シリコンナノ構造で環境熱から発電~トリリオンセンサ社会に貢献~
ナノ構造化シリコン膜を用いた熱電発電素子と温度差に対する発電密度、及び屋外実験の様子

○概要:
東京大学 生産技術研究所の柳澤 亮人 特任助教、野村 政宏 教授らは、ナノ構造化シリコン薄膜を用いた熱電発電素子を開発し、シリコンウエハ上に半導体プロセスで大量に生産しうる熱電発電素子として世界最高の性能を達成しました。従来のシリコン薄膜を用いた発電素子と比較して10倍以上の性能向上を実現したことにより、より小さな温度差からでもセンサを駆動する電力を得ることが可能になり、トリリオンセンサ社会を支えるエナジーハーベスト技術として広く利用されることが期待されます。
本研究は、物質・材料研究機構の森孝雄 分野長、ドイツフライブルク大学のオリバー・ポール 教授、セイコーフューチャークリエーション株式会社、TOPPAN株式会社、前田建設工業株式会社と共同で行いました。

○発表内容:
〈研究の背景〉
毎年1兆個のセンサが消費されるトリリオンセンサ社会が到来しつつあり、電池を使用せずにセンサを駆動するために、環境中の未利用エネルギーから発電するエナジーハーベスト技術が重要性を増しています。
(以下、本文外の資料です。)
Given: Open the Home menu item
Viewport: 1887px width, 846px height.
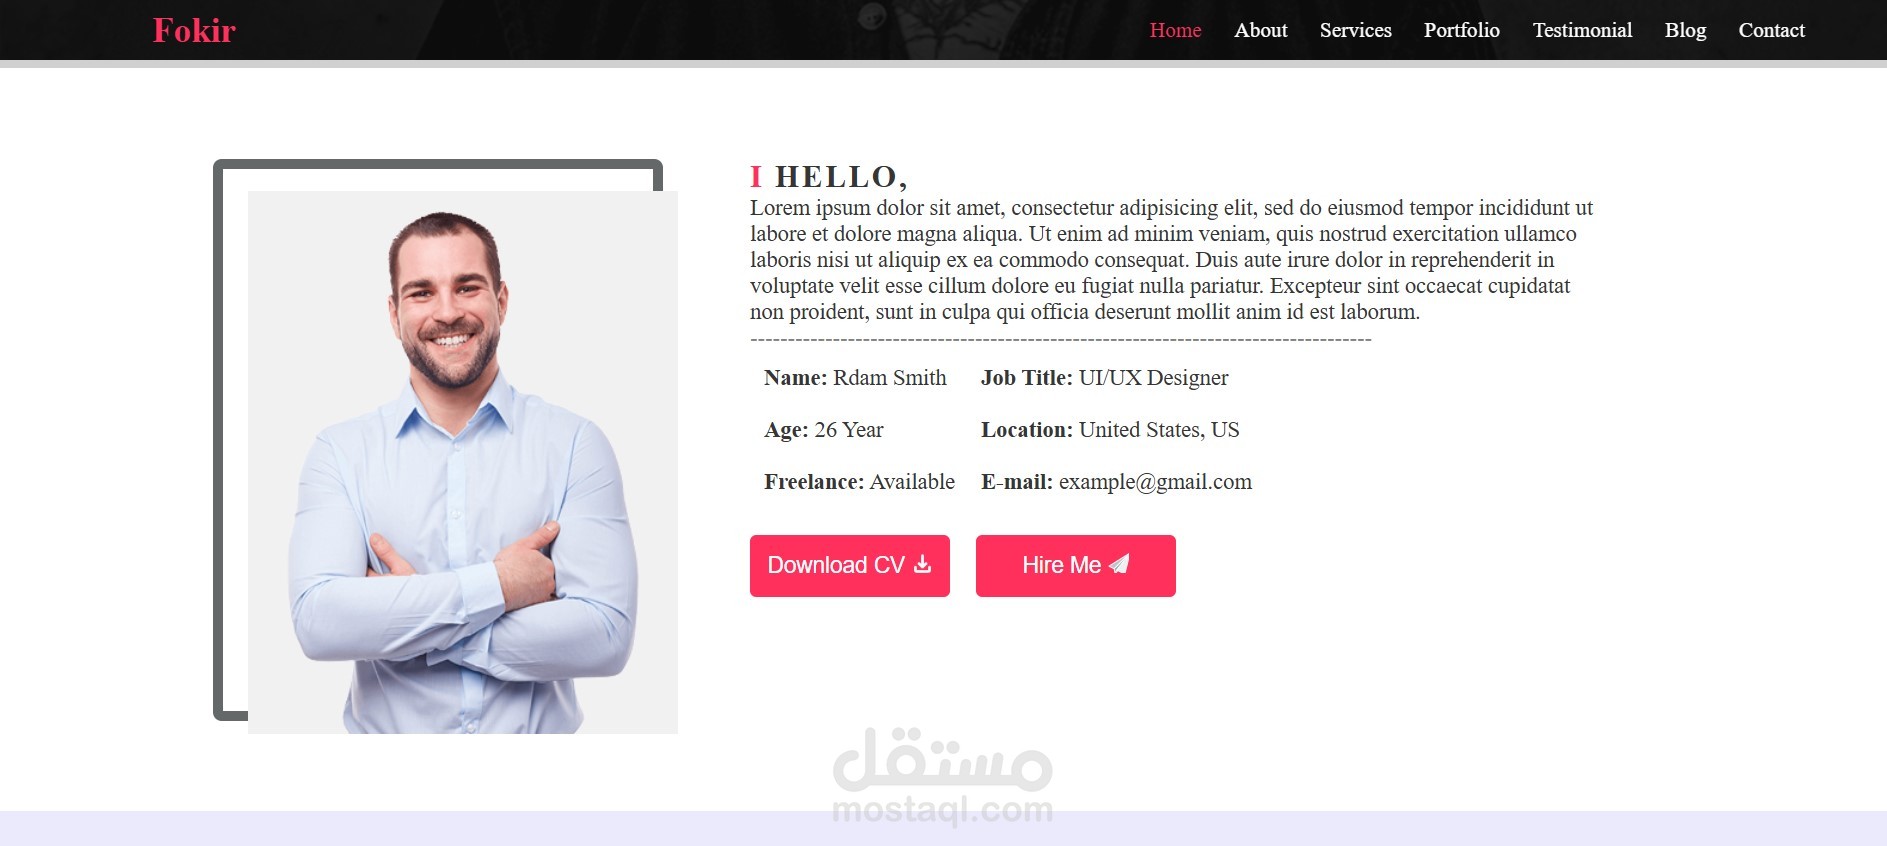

ゼーベック効果(注1)を利用した熱電発電は、温度差から発電ができるため、環境中に存在する小さな温度差から発電するエナジーハーベスト技術としての活用が期待されています。熱電発電素子は既に実用化されていますが、より低価格で環境に優しく、膨大な需要に応えられる素子が好ましく、その候補のひとつとしてシリコンを用いた素子の研究開発が進められています。
熱電発電では、電気を通しやすく熱を通しにくい材料ほど性能が高く、シリコンはもともと熱を通しやすいため熱電材料としての性能は高くありません。しかし、ナノ構造を用いると、熱を通しにくくすることができ、熱電材料としての性能を向上することが可能です。シリコンをナノ構造化すると性能が飛躍的に高まることが報告されてきましたが、その多くは基礎研究にとどまっています。発電素子として応用するためには、環境中の温度差から発電部となるナノ構造に熱を効率的に伝える構造が必要であり、素子全体の熱設計を行った素子構造の作製と大面積化が重要な課題となっていました。

〈研究の内容〉
本研究では、シリコンウエハを用いてシリコン薄膜にナノ構造を形成した熱電発電素子を開発し、高い発電性能を実現しました。リソグラフィプロセス(注2)を用いてナノ構造を含む全ての構造を作製可能であり、これまで課題であった素子の大面積化を実現しました。図1に発電素子の模式図とナノ構造の電子顕微鏡像を示します。発電素子は、ナノ構造が作製された発電素子基板に、マイクロスケールの熱流制御構造が作製されたシリコンキャップ基板を張り合わせることで作製され、広く普及しているトランジスタや加速度センサなどと同様の一般的な手法で作製することができます。図1の上の図のように素子の面直方向に温度差があるとき、素子内部に熱が流れ、ナノ構造化シリコン膜に生じた温度差によって電圧が発生し、センサを駆動するための電力が得られます。
発電部となる厚さが約1 µmのナノ構造化シリコン膜には、図1の下の図のように直径260 nm程度の円孔が形成されています。円孔壁面の間隔nは狭いところで40 nmになっており、これは電気を運ぶ電子の平均自由行程(注3)よりも大きく、熱を運ぶフォノン(注4)の平均自由行程よりも小さく設計されています。そのため、電気の流れを保ちつつ、熱の流れを抑制することができ、熱電発電素子の性能を向上することができます。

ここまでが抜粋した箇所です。